━━━ Text
As a compromise why dont you ask her for some catalogues & say you will pass them round work/mums at school etc & try & get orders for her that way.

I used to do Virgin Vie cosmetics parties & if someone was reluctant to host a party i would offer then the chance to become an'angel' & that way they also earned themselves a bit of commission too.

providentielle · 17/05/2009 16:55

Say no, life is too short, she is not a friend, you owe her nothing and it is not your responsibility to help her make money. Especially not from you and your friends.

LobstersLass · 17/05/2009 16:58

I would tell her that I've had a think about it and I've decided that I don't want to hold one because I don't want any of the merchandise.

If she kept going on I would politely say "I've already said no" until the message hit home.

diedandgonetodevon · 17/05/2009 16:59

Just say no. You don't want to do it, can't afford it etc so just say so.
If she can only get bookings through family members her 'business' will soon peter out anyway.

crokky · 17/05/2009 17:00

Just say that you don't want to do it. She seems to have no problem pestering you incessently when you clearly don't want to do it, so I don't think you should feel bad just saying no, this is not for me.
━━━━━━
━━━ Supplied records
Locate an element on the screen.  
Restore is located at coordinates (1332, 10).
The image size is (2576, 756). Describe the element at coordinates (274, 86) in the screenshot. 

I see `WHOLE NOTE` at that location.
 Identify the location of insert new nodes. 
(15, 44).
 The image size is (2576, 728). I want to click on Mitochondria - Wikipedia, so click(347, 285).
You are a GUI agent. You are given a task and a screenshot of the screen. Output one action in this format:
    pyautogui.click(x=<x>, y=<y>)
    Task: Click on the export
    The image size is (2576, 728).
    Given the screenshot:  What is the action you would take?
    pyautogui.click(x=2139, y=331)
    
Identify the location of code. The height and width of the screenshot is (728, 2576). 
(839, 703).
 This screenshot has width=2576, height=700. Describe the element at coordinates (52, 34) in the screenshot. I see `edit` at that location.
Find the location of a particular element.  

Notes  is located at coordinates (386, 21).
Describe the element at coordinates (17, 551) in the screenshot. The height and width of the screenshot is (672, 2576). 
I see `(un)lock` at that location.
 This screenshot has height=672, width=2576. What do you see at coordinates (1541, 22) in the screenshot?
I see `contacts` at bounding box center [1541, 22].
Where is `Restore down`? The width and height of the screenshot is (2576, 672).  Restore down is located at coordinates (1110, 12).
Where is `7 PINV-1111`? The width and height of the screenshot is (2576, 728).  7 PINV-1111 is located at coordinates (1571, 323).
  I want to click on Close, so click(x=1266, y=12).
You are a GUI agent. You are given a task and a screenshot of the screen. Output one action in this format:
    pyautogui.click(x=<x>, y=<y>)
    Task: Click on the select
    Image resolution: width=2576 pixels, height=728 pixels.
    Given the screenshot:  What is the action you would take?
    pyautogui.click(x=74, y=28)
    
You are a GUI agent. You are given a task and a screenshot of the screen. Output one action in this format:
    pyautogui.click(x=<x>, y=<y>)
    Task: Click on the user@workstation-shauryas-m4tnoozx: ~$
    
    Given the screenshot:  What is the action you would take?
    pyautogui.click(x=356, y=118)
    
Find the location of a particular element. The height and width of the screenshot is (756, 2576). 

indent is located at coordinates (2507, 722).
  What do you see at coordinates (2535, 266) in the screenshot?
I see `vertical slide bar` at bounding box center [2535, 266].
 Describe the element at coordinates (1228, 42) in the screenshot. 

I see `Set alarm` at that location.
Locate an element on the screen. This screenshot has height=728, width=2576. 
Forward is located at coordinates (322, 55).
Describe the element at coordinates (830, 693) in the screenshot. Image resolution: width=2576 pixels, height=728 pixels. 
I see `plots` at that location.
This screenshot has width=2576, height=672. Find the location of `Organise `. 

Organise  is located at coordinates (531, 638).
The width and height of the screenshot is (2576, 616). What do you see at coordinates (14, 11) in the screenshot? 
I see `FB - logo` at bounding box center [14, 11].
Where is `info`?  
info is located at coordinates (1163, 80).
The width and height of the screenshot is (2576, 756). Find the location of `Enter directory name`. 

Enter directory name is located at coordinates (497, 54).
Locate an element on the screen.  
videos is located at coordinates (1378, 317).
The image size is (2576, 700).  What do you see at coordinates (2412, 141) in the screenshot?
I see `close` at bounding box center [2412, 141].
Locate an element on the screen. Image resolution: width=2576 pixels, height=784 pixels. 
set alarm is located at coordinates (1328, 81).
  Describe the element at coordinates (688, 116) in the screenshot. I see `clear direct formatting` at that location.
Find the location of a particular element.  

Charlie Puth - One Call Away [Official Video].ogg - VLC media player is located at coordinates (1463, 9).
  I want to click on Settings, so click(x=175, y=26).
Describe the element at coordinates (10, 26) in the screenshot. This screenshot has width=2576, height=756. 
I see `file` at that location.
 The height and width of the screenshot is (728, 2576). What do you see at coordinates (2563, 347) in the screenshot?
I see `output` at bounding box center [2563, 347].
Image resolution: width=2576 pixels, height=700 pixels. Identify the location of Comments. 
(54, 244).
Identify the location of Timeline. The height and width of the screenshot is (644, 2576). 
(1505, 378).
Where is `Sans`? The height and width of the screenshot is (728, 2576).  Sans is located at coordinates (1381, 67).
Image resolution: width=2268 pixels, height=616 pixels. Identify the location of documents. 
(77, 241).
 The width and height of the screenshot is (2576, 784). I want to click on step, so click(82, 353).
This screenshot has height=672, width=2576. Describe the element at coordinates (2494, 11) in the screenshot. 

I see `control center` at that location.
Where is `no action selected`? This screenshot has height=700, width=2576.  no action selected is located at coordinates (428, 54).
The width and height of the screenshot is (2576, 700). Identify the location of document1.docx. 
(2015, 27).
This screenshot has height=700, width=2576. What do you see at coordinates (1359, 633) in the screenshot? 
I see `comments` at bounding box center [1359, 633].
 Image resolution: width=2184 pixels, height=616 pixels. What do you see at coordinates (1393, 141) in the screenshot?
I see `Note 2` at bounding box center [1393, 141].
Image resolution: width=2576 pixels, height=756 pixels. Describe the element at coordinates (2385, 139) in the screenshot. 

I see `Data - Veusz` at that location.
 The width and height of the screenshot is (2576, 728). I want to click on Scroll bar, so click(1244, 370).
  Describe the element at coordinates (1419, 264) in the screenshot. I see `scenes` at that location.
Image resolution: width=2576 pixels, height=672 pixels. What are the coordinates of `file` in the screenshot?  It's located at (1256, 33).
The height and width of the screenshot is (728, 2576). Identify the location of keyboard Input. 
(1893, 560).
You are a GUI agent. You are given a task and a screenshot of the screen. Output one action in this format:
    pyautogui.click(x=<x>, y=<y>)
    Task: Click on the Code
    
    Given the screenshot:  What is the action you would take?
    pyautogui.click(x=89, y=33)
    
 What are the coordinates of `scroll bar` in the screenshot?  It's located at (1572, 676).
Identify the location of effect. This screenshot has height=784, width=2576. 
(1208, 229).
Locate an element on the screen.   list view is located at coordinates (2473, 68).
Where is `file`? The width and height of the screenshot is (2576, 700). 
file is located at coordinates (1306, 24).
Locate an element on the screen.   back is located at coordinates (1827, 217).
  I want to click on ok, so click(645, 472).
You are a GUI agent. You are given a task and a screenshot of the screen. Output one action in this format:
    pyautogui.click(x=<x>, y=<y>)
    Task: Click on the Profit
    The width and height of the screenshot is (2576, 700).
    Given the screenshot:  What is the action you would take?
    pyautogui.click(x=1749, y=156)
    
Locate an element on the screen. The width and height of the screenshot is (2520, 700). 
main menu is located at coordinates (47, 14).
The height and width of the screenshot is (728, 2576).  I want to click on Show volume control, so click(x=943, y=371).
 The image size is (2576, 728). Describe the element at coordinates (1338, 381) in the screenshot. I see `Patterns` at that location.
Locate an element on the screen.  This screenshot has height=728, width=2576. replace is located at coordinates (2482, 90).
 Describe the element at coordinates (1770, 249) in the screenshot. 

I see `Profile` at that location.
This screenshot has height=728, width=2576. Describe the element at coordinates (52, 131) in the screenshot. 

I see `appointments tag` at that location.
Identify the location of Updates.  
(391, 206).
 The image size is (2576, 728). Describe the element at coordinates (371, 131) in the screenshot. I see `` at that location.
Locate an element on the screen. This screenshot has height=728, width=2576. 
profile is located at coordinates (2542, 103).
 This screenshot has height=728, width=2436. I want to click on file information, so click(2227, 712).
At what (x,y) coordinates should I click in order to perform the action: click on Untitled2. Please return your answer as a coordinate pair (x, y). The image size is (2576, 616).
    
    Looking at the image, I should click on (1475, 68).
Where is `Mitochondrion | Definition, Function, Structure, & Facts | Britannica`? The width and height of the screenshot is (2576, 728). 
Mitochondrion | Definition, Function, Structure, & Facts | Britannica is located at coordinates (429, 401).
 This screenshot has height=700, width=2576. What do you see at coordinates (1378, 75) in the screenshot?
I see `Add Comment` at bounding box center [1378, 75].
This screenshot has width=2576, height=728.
━━━━━━
## Work instruction A
Answer these from the thread:
(i) For what cosmetics brand did one poster hold parties?
(ii) What would one poster politely keep saying if she kept going on?
(iii) What does the thread say will happen to her 'business' if she can only get bookings through family members?
## Work instruction B
In the thread, switch "commission" to "pocket money" in the part that opens with the words "As a compromise" and closes with "of the merchandise.", and write out that part.

## Problem solution A
(i) Virgin Vie
(ii) "I've already said no"
(iii) It will soon peter out.

## Problem solution B
As a compromise why dont you ask her for some catalogues & say you will pass them round work/mums at school etc & try & get orders for her that way.

I used to do Virgin Vie cosmetics parties & if someone was reluctant to host a party i would offer then the chance to become an'angel' & that way they also earned themselves a bit of pocket money too.

providentielle · 17/05/2009 16:55

Say no, life is too short, she is not a friend, you owe her nothing and it is not your responsibility to help her make money. Especially not from you and your friends.

LobstersLass · 17/05/2009 16:58

I would tell her that I've had a think about it and I've decided that I don't want to hold one because I don't want any of the merchandise.